Of course, not all websleuths are as single-minded. Upon signing up for the popular site, which has nearly 9,000 registered accounts, users receive a message reminding them of the rules of decorum: no name calling, no foul language. Still, violations are common and banned members frequently take to other sites to complain about their dismissals. Like all subcultures, websleuths have evolved their own mores and hierarchies. There are verified users and trophy points for attracting "likes." But reading the screeds of people who feel wronged by the moderators is troubling. There’s a tension between the gravity of the project — to solve crimes that happened to real people — and how distracted the conversation can become by petty squabbles. Even Barbeau, who is adamant that the GSK’s victims were always at the forefront of her mind, has regrets about her conduct on the A&E boards. “I wish I might've been kinder or I might've considered other people's feelings more than just trying to advance with my information.”

Nowhere is this kind of insolence more apparent than on Etsy, where true crime occupies a pretty glib corner of the slogan tee market. Popular offerings include “The Husband Did It” and “True Crime, Glass of Wine, In Bed By Nine.” “I’m Only Here To Establish My Alibi” has already been turned into a face mask. There’s something undeniably unsavory about the monetization and the gamification of unsolved murders.

There’s also an upside.
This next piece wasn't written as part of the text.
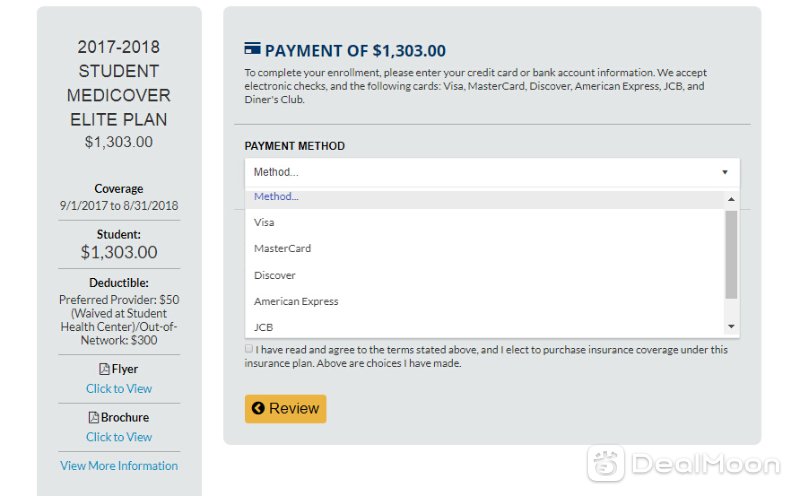
Task: Click the credit card icon beside Payment heading
Action: [252, 48]
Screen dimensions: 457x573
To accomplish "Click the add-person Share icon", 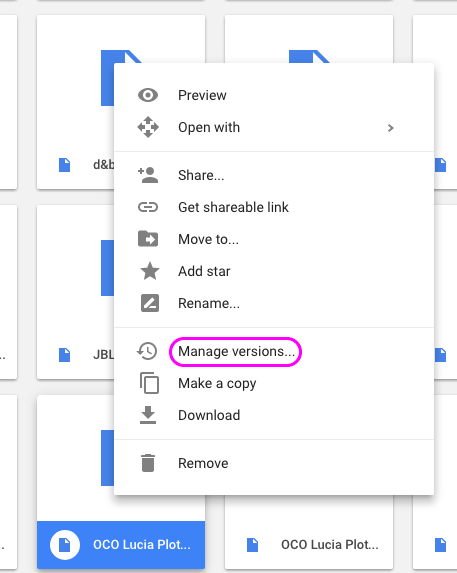I will click(148, 175).
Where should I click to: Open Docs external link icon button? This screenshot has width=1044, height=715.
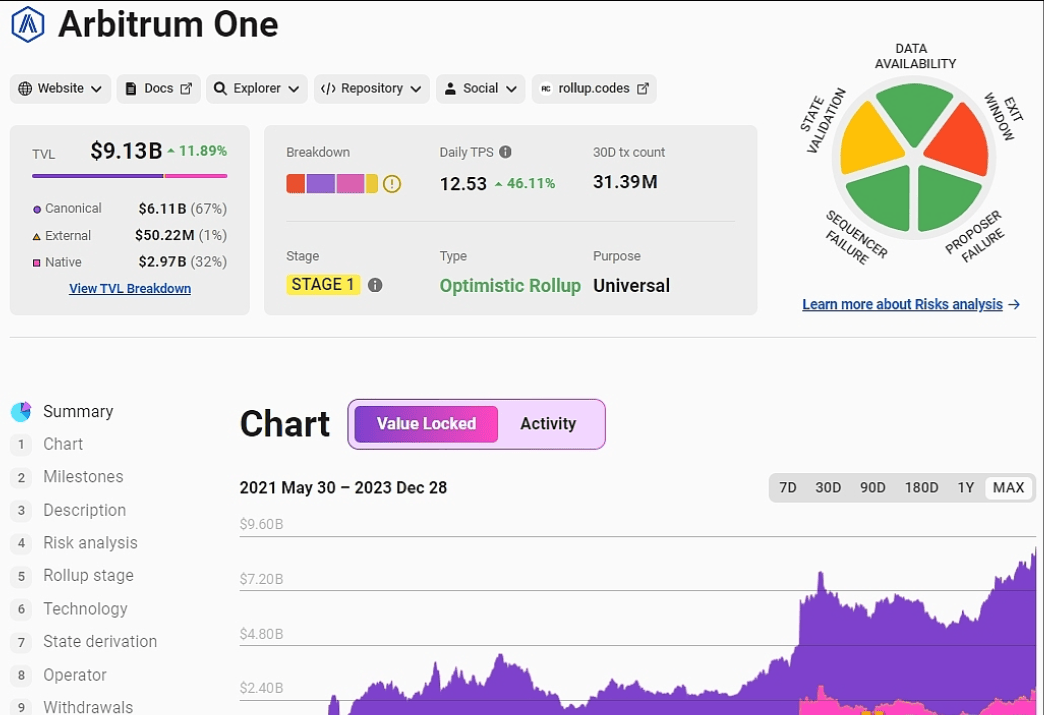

In 2018, Haynes was a panelist at CrimeCon, a three-day convention hosted by the Oxygen network, which airs Killer Couples and Accident, Suicide, Or Murder and the podcast Murder & Martinis. “It’s a double-edged sword. You're bringing these cases into a much broader level of public awareness and that's doing a service to the cases,” he says. And despite some of the dissidence among members, the community has been particularly effective at identifying missing persons.

The more popular true crime gets, the more interest grows in moonlighting as a citizen detective. It’s no longer the narrow community Barbeau remembers from the early 2000s. When Netflix rebooted Unsolved Mysteries, the same series that hooked Haynes as a kid, it went even further than the A&E message boards did to create community around the show, sharing the case files, interviews, and evidence uncovered during production on Reddit for citizen detectives to analyze. That subreddit alone has a quarter of a million followers. In 2021, Oxygen, which rebranded itself as a true crime TV network in 2017, will host its first-ever CrimeCruise, a true-crime themed vacation to the Bahamas.

Despite how mainstream true crime has become, it’s hard for Haynes and Barbeau to imagine investing in another case now that the GSK has finally been caught. Haynes, now 38, says he’s grown disconnected from the community. Barbeau remains a little more involved. She talks regularly with her sleuthing “teammates,” who she calls Port and Arch to safeguard their anonymity. “I got off the phone with Port about an hour ago. We talk every day. We're like sisters, and we've never met,” she says. And maybe it’s a force of habit, but she checks the GSK message boards from time to time. “I don't know why. There's nothing for me really there because this is solved.” As it is, Barbeau can’t believe how involved she became with the GSK case over the last dozen years. “I don't think I'm interested in any other cases,” she says. Still, she can’t bring herself to shut the door entirely. “It would have to be something that really called me.”